McDaniels clapped him on the shoulder. “That’s more than good. That’s just fucking magnificent, man.”

Earl beamed.

###

“Holy fuck,” Rittenour said. His voice was scarcely more than a choked whisper, and Leary automatically tensed. He pushed off from the cinderblock wall he’d been leaning against and joined Rittenour at the door. Rittenour was bigger than Leary and about thirty pounds heavier, so there was no way Leary could look past him and see anything through the small crack in the fire door.

“What is it?” he asked, voice low.

Rittenour slowly moved out of the way. “Take a look for yourself, man.”

Leary stepped forward and pressed his helmeted head against the fire door. He peered out through the small crack between the door and the frame, which allowed him to look across a small sliver of the lobby. Beyond the pale marble floor, he could barely see the windows facing the street

which street it was, he could not remember, nor was it important to him. Dark shapes loomed in the deepening night.

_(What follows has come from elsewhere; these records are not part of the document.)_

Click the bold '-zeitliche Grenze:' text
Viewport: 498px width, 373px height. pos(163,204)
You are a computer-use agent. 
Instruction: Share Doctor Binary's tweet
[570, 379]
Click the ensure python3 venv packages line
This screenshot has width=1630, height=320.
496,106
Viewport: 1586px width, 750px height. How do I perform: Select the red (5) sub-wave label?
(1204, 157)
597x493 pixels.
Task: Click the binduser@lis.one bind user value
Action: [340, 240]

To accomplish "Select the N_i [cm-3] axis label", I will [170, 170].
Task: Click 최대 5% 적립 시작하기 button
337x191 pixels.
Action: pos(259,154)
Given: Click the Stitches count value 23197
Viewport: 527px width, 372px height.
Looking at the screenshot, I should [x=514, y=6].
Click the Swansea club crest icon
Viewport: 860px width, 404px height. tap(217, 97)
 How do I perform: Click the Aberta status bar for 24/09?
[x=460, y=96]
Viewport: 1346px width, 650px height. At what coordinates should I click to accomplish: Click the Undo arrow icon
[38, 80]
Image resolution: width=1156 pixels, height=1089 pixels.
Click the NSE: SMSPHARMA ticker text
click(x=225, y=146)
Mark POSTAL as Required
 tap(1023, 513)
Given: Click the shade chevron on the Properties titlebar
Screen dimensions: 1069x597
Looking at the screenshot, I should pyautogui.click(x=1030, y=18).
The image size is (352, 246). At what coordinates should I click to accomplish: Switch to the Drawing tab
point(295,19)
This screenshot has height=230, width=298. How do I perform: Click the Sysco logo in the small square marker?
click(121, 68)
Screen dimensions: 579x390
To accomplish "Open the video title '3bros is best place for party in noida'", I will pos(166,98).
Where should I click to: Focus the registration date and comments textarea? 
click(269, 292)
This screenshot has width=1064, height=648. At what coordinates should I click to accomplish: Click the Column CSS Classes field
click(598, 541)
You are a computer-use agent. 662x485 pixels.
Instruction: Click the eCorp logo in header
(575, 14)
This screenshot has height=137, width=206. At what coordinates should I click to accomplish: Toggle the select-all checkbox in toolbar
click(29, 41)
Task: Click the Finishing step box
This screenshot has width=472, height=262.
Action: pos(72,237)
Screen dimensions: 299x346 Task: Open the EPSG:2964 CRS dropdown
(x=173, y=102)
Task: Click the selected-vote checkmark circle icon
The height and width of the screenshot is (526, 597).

Even though the streetlights were still on, most of the details were lost upon him, but from their aimless, shambling gait he knew the building was still surrounded by the walking dead. Only a few of them pressed against the windows, however; they had probably forgotten about the soldiers and civilians inside, but the lobby was brightly lit, and it doubtless attracted them. Leary wondered if they should work on a way to douse the lights.

Then another shape appeared, and Leary’s eyes widened when it stepped into full view, brushing against the thick glass separating the lobby from the street. The figure wore the filthy remnants of battle dress utilities, and still had a helmet strapped to its head. Its eyes were wide and unblinking, and a bloodless gash had been opened across its chin, gaping like a second mouth. The zombie’s eyes moved in its skull as it peered in and scanned the lobby.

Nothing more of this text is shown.